[Data Boundary: Start]

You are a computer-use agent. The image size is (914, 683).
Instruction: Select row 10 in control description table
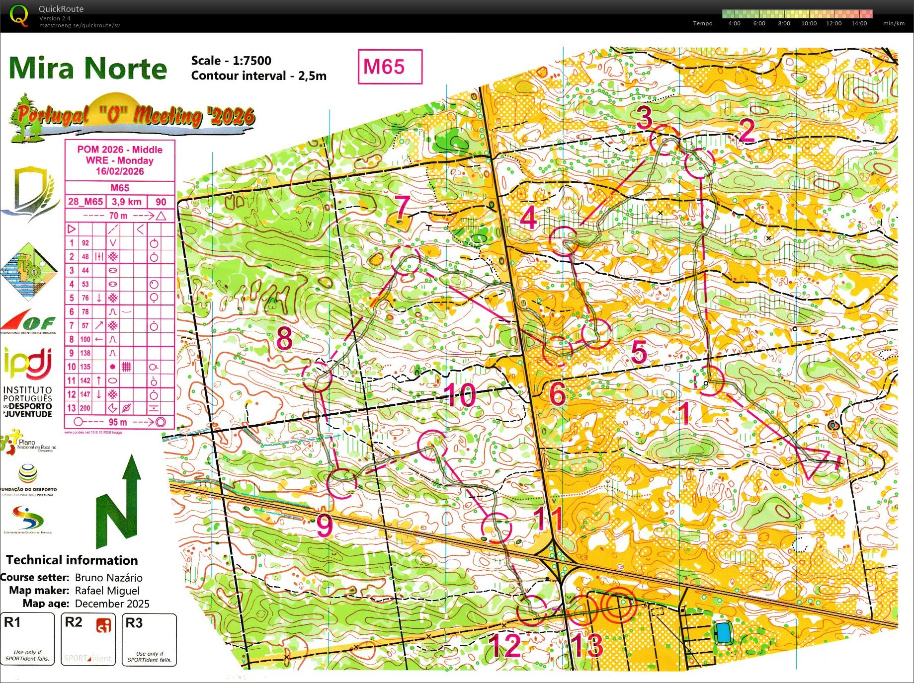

[Data Boundary: End]
[Data Boundary: Start]

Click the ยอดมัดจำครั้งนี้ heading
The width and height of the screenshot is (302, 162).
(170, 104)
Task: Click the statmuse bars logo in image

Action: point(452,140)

[Data Boundary: End]

Task directions: Above is a listing; print exactly its lines from the one with "You are a computer-use" through the one with "Instruction: Select row", and no other lines.

Solution below:
You are a computer-use agent. The image size is (914, 683).
Instruction: Select row 10 in control description table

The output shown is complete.